* **TASK OBJECTIVE**: I would like each line of the data that holds the word "April" copied out.

·····

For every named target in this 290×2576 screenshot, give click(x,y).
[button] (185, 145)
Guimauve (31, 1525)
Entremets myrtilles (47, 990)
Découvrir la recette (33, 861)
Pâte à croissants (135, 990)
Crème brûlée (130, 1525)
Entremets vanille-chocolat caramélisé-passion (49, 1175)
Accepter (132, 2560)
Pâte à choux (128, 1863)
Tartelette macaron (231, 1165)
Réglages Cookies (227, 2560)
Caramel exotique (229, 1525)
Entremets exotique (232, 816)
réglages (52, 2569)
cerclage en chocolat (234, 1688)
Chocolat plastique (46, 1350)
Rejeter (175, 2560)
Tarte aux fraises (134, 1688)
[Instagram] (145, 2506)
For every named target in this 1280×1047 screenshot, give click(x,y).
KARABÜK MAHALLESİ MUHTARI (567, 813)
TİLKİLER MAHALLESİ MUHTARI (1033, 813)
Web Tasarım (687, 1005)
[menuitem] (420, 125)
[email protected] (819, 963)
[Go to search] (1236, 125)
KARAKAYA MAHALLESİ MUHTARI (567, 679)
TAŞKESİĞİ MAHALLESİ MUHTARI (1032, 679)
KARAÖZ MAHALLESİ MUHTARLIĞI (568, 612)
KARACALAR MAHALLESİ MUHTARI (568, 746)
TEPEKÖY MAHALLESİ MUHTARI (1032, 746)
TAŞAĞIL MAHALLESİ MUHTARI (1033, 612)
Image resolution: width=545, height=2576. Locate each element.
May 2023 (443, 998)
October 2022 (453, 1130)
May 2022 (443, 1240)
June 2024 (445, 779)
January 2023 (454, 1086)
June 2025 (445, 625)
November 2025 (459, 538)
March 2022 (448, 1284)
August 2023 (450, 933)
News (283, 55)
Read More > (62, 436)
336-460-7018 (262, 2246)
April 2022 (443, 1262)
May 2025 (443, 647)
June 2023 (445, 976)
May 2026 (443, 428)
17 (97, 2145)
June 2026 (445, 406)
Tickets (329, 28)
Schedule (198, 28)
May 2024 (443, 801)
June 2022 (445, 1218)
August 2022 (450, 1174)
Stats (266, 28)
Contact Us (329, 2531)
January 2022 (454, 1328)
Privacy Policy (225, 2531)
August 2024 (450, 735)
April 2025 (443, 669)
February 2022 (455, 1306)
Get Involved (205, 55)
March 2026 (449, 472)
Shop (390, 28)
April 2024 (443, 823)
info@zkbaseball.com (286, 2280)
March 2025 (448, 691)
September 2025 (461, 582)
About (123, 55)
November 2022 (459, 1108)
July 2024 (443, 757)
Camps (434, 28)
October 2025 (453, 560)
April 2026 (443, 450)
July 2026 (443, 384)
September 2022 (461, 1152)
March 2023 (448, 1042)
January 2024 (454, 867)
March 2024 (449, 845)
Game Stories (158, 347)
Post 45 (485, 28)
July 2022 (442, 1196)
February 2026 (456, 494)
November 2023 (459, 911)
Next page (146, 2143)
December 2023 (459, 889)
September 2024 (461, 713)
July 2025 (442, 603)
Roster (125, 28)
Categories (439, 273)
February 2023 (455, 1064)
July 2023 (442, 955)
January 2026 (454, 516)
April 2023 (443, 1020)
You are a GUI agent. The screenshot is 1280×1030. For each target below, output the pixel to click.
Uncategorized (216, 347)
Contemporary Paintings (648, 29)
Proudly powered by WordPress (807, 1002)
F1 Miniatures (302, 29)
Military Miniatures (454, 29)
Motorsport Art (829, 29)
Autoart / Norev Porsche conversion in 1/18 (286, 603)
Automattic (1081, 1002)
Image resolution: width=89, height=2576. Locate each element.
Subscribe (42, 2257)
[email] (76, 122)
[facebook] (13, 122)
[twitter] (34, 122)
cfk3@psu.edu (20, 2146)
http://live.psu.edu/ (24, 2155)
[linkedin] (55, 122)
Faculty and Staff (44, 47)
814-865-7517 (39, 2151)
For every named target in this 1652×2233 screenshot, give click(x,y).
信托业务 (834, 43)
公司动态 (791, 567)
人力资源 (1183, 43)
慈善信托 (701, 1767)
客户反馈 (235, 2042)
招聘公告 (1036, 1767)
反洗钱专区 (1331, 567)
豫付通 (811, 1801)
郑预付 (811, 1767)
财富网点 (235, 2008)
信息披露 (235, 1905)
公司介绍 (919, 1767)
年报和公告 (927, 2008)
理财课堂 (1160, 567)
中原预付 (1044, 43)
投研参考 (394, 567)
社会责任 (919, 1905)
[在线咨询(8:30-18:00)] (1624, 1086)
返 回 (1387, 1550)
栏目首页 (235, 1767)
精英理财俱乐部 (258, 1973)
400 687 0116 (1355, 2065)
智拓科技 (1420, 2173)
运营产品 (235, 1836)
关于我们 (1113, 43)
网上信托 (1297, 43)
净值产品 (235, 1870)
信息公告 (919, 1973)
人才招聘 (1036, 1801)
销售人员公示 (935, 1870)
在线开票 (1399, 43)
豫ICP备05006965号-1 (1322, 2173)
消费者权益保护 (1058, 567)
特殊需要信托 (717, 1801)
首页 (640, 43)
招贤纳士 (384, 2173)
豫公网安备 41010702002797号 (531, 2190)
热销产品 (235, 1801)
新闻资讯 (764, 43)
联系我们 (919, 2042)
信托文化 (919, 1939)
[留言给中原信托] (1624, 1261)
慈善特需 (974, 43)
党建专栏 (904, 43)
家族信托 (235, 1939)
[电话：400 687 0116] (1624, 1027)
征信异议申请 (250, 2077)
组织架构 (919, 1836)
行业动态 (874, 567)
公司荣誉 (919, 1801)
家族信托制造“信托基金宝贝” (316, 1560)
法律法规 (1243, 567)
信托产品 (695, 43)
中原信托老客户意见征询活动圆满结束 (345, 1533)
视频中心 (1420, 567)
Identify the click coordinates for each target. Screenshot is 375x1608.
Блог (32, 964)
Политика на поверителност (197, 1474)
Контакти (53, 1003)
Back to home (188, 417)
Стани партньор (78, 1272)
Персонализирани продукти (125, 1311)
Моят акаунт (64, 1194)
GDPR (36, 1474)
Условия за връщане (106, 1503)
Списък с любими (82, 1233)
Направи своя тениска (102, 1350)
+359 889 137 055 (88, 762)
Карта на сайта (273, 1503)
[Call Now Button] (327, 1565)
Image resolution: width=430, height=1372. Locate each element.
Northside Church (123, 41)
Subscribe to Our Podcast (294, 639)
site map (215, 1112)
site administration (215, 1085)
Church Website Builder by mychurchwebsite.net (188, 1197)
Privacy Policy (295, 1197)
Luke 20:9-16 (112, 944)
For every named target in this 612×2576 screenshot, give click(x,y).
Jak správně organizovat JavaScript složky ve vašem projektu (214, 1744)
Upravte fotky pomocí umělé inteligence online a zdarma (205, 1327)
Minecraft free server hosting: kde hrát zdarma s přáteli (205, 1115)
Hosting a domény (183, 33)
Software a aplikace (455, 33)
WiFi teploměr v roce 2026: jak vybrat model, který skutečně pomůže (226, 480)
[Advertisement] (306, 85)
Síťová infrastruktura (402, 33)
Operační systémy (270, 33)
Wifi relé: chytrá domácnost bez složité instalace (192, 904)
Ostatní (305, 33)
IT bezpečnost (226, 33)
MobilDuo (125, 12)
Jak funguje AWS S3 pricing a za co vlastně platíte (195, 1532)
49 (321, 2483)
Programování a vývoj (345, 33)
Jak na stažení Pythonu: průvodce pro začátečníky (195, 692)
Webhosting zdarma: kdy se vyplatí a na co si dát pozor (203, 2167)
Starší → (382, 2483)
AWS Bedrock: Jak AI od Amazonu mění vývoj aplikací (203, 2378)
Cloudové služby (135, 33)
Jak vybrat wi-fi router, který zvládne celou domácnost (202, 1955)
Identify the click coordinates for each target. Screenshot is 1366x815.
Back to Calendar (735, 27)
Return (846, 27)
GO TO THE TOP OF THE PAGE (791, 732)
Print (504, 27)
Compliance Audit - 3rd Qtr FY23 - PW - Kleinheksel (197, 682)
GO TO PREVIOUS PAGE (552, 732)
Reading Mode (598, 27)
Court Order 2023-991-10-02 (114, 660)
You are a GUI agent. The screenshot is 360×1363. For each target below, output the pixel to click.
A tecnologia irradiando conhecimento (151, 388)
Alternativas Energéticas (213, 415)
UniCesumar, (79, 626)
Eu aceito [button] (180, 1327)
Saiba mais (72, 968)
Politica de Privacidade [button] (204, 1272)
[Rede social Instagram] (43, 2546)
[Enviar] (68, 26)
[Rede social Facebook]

·····

* **WRITTEN RESPONSE**:
April 2022 (443, 1262)
April 2025 (443, 669)
April 2024 (443, 823)
April 2026 (443, 450)
April 2023 (443, 1020)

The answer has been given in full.